Pot Guåhu | About Me

håfa adai | aloha mai | tirow | alii | iakwe | ran annim | mogethin | kaselehlie | len wo | talofa lava | bula vinaka | malo e lelei | kia ora | ia orana |

Thank you for visiting my heart, I’m so grateful you have been called here.

Si Zea Francesca Pangelinan Nauta yu, familian Galaide yan Kotla. My names in order mean Light Free One Singing Tongue Pirate; this is my prophecy. I am an indigenous Chamoru or Taotao Tåno from Guåhan giya Islas Mariånas–commonly known as Guam of the Mariåna Islands. My parents, my grandmother, her sisters, my papa, and all 15 of their children raised me in the villages of Santa Rita and Yo’na. My maternal grandparents Engracia Cruz Diaz and Francisco Sablan Pangelinan were Taotao Sumai, displaced after WWII, built the now village of Santa Rita. From the ruins of war, they built a life for themselves, their 15 children, their clans, and their communities by living off the land they purchased in Ilig or Maleyok. I belong to that land. My paternal grandmother is Lucy Camacho Anania–taotao Yo’na–and my grandfather is Pete Nauta. I am still learning this side of my family.

According to family history and AncestryDNA, I am a medley of Chamoru, Filipina, Sicilian, Spanish, Portuguese, Basque, Irish, Chinese, French, Indigenous American, and African.

My childhood was working in the låncho (ranch) helping raise chickens, pigs, and all kinds of fruit trees; maintaining the uriyan guma (area around the house); selling i guinahå-ta (what we had); cooking to feed our huge family in our many celebrations, and dalalaki (following and learning from) my grandma, my dad, and all of my aunties and uncles. My mother was foundational in starting and growing the educational organization of Guampedia, so her work greatly influenced my involvement in and awareness of cultural heritage, and my identity as an indigenous daughter of the Mariånas under U.S. colonialism. My father was an athlete and radio personality on Guåhan for over 30 years, and really a jack of all trades, so I inherited his creative expression, his love for music, and his ambition.

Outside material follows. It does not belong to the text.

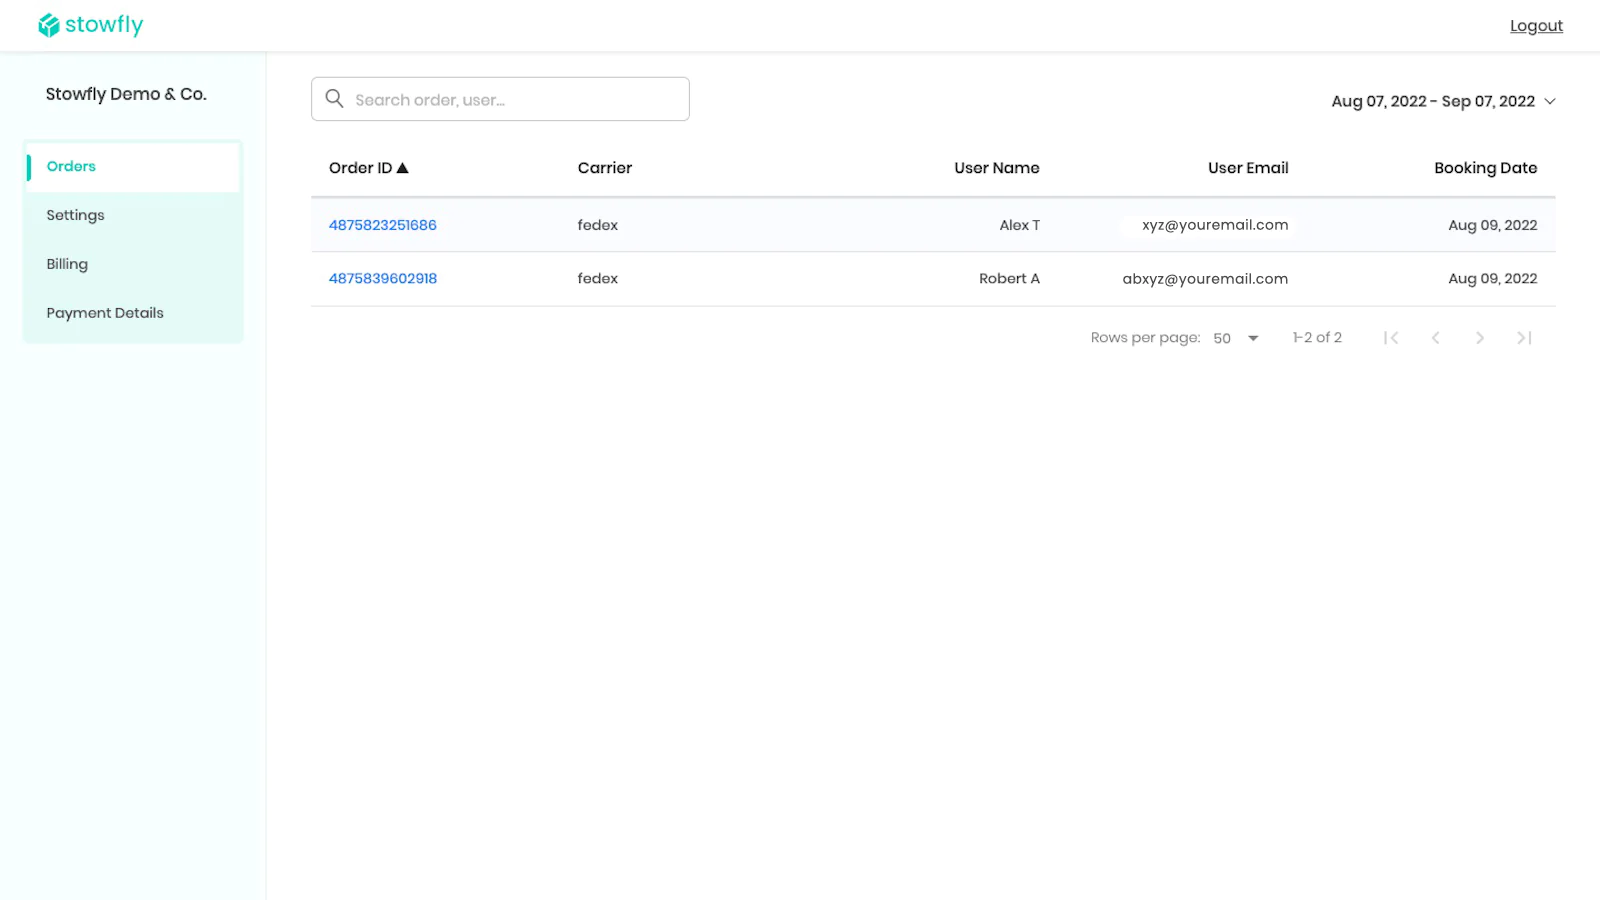The width and height of the screenshot is (1600, 900).
Task: Open Payment Details page
Action: coord(105,313)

Their love was foundational in pursuing all my interests and aspirations. I cultivated my interests in dance, music, and sports which eventually became parts of my identity. My family raised me with Chamoru cultural values my whole life, and I didn’t know what cultural values were–until I visited the United States of America.

After being in a stolen continent for a month, I saw the worst of what U.S. Imperialism can do to Native peoples, their ecosystems, and their cultures. Their colonial claws are so deeply twisted into the land, even I knew it was unrecognizable to the ancestors and it was my first time there. There was natural beauty in many places of course, but even in those places, the winds sang songs of deep sadness and loss. I feared this for our islands in Oceania.

I made it my mission to explore, learn about, and protect our lands, ocean, rich culture and history, language, and way of life so we will never lose it, or worse: be taken from us… and I invite you along with me on this journey. Like all, my path is unpredictable, long, winding, and challenging; sometimes I don’t even know where I’m going. I’ve fallen many times, gotten back up, and many times just laid and wallowed in my struggle, but my loved ones and my ancestors always pick me back up. In this blog, I will share my adventures and what I learn from them for anyone to reconnect and start your own journeys back to i hale’-ta (our roots), and to help myself perceptualize just what life, Mother Earth, the ancestors and the gods are trying to teach me.